William Shakespeare wrote, ‘All the world’s a stage, and all the men and women merely players’.
If he were alive today, he might have added a political amendment – some do not audition for the role; the role is simply handed to them.
Open casting
Modern democracy increasingly resembles open casting. The stage is Parliament, the script is a manifesto, and the performers come from unusual professional backgrounds – comedians, rappers, television personalities and, occasionally, reluctant politicians.
Take Volodymyr Zelensky, who once played the president in a television comedy before becoming the president of Ukraine in real life. It was a remarkable transition from fiction to reality. Unfortunately, geopolitics does not follow a script, and wars do not end when the director says cut.
In Nepal, Balen Shah, a rapper and engineer, was elected mayor of Kathmandu, defeating established political parties and career politicians. Voters, tired of traditional politicians, chose a performer who spoke directly to the public, bypassing party structures and political hierarchy.
Greatness thrust upon
In India, Bhagwant Mann, a former stand-up comedian, is now the chief minister of Punjab. Comedy teaches timing, delivery and audience engagement – valuable skills in politics. Governance, however, is a different discipline. It requires less timing and more time.
And then we come to Rahul Gandhi. Here, Shakespeare becomes relevant again.
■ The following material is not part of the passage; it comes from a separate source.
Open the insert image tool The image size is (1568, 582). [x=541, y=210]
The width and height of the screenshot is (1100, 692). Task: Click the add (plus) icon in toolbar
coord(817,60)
In Twelfth Night, he wrote: ‘Some are born great, some achieve greatness, and some have greatness thrust upon them’.
In Indian politics, we have refined this further – some have leadership thrust upon them, and the party spends the next 20 years explaining why.

Performance vs politics
Rahul’s political career is not a story of rise, struggle or ambition. It is a story of appointment. In most professions, performance determines promotion. In politics, in certain parties, promotion sometimes determines performance – or at least the expectation of it.
To be fair, democracy allows anyone to rise. India’s Prime Minister Narendra Modi often reminds the country that he was once a tea seller. That story matters because it explains a political skill far more valuable than speech-making – he understands public taste. A performer seeks applause; a chaiwala seeks customers. One learns dialogue, the other learns demand.
The audience pays
That, in many ways, is the difference between performance and politics.
Shakespeare, in As You Like It, said the world is a stage. What he did not tell us was this – in a democracy, the audience chooses the actors, but not always the script.
And once the show begins, the audience cannot leave the theatre. Bad theatre closes in a week. Bad politics runs for five years. And the audience cannot ask for a refund.